● **Short problem**: Retype every one of the lines below word for word, leaving out the pictures.

[Dataset items]
## Start

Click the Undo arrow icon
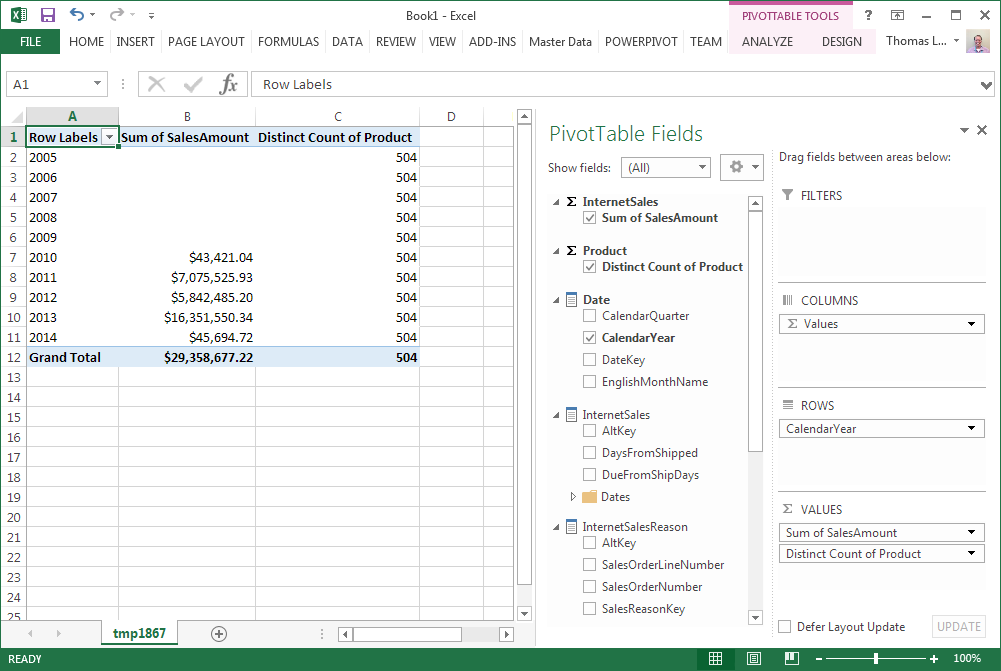The height and width of the screenshot is (671, 1001). click(x=78, y=15)
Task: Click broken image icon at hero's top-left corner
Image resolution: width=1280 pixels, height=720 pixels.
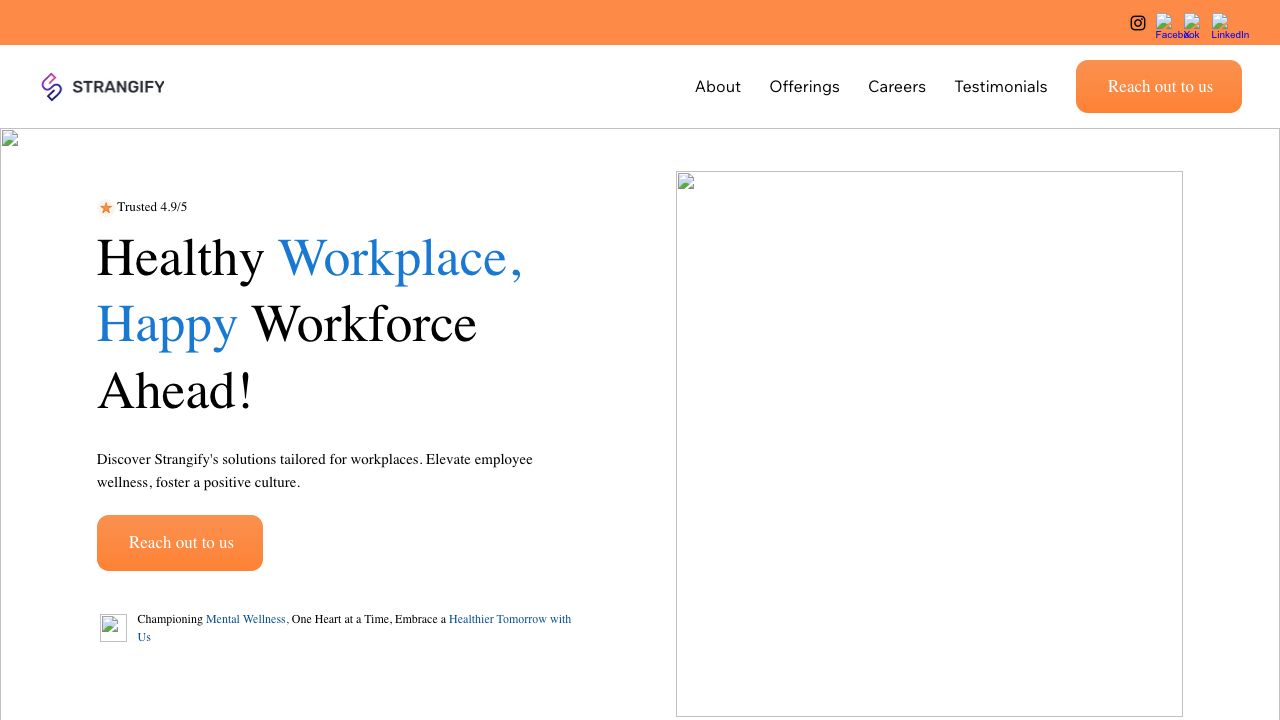Action: (x=10, y=139)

## End

● **Finished answer**:
Click the Undo arrow icon
The height and width of the screenshot is (671, 1001). click(x=78, y=15)
Task: Click broken image icon at hero's top-left corner
Image resolution: width=1280 pixels, height=720 pixels.
Action: (x=10, y=139)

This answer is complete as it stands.